- _WHAT YOU WILL DO_
Return every line of the listing below verbatim, leaving out the pictures.

☆ ☆ ☆ ☆ ☆

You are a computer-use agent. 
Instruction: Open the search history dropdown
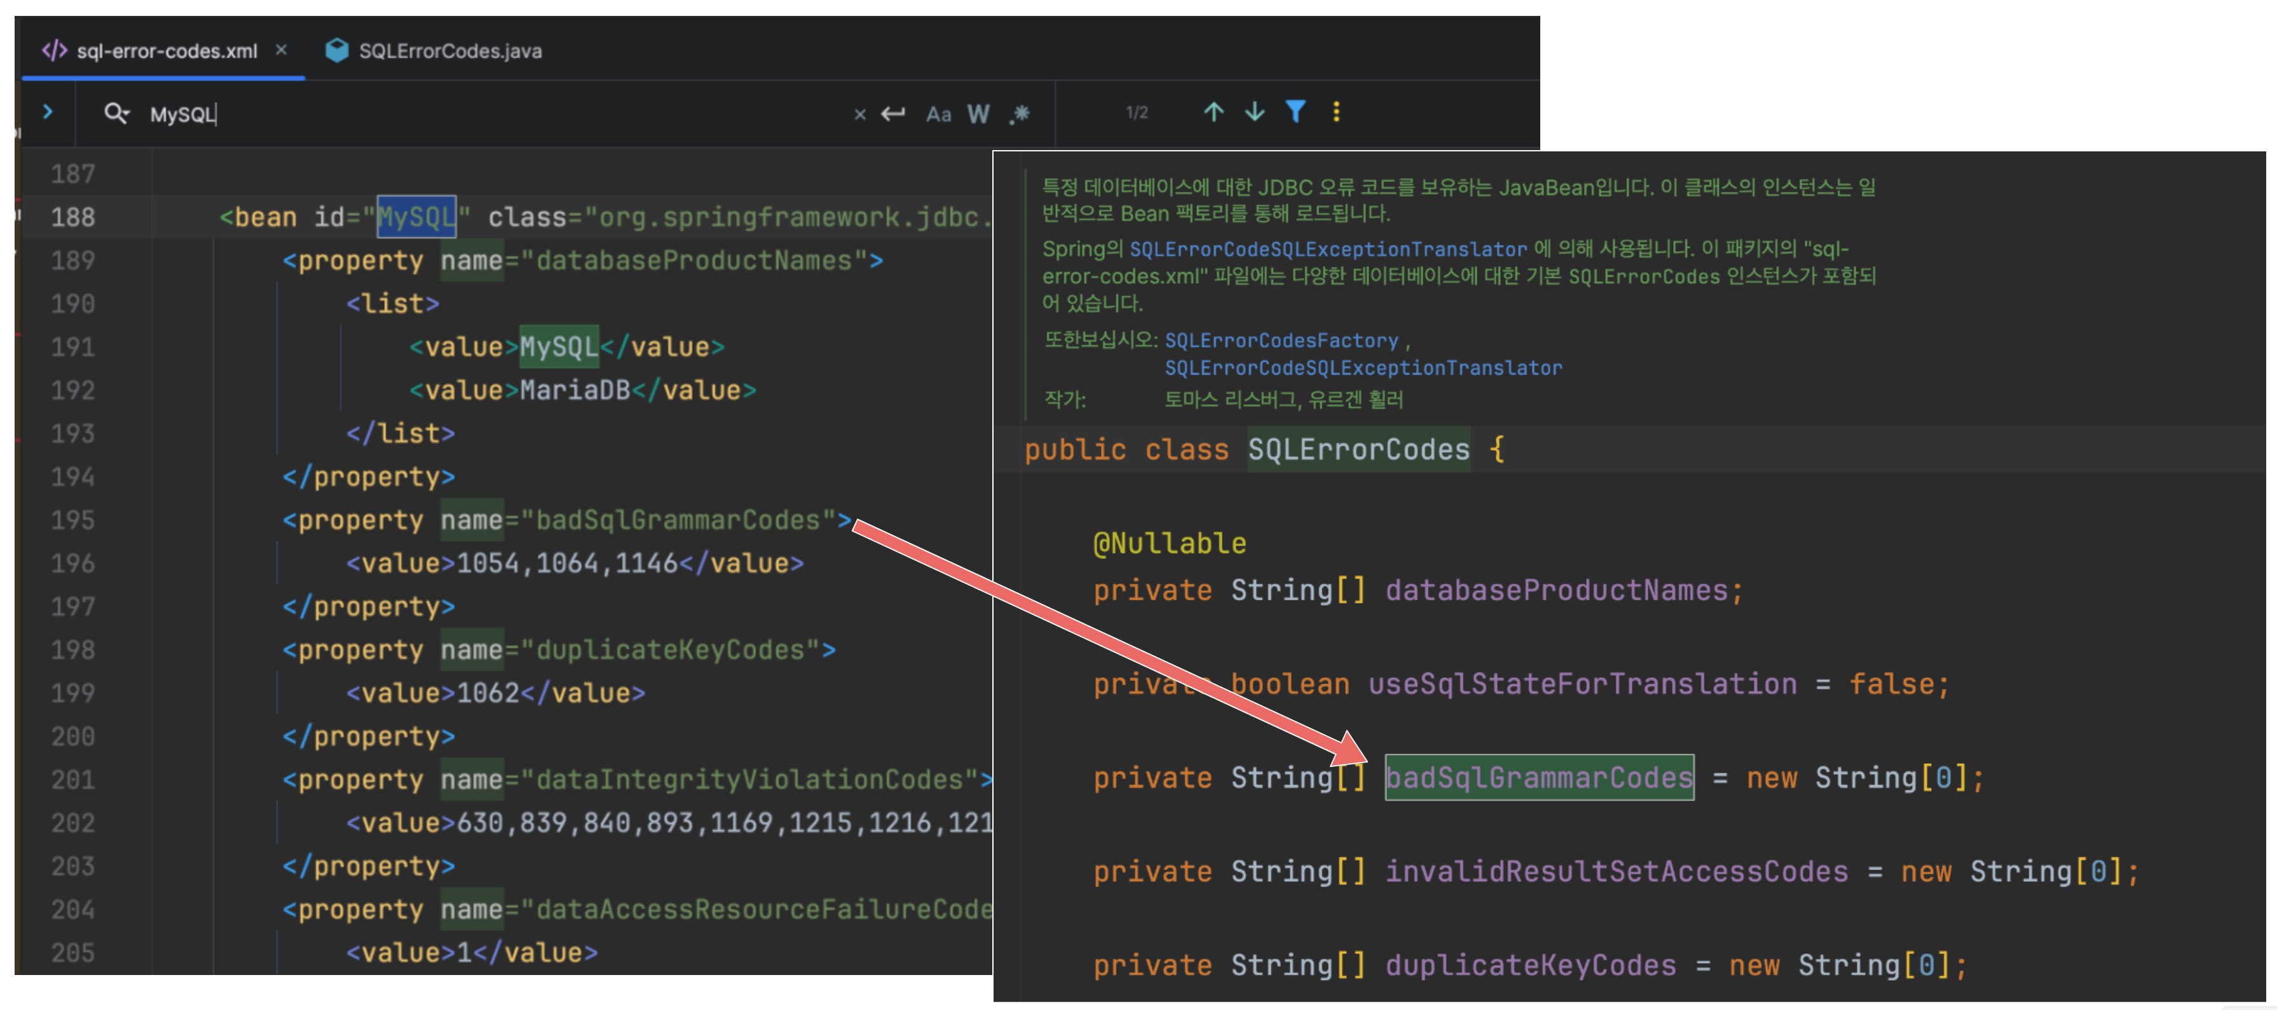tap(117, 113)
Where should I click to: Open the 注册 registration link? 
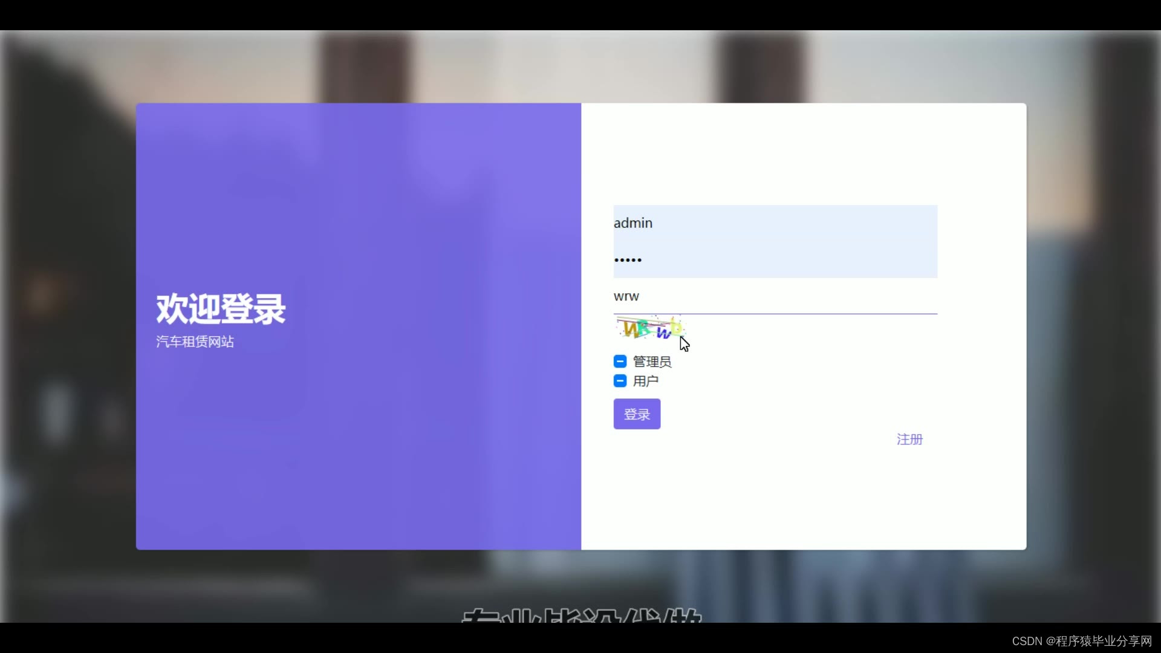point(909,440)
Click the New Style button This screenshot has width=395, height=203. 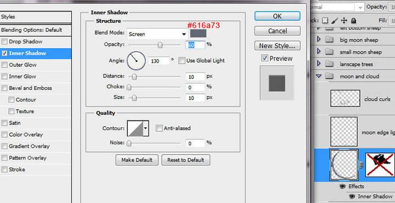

☆ ☆ ☆ ☆ ☆

- _PROBLEM SOLUTION_
You are a computer-use agent. 
Instruction: Open the search history dropdown
tap(117, 113)
Where should I click to: Open the 注册 registration link? 
point(909,440)
Click the New Style button This screenshot has width=395, height=203. 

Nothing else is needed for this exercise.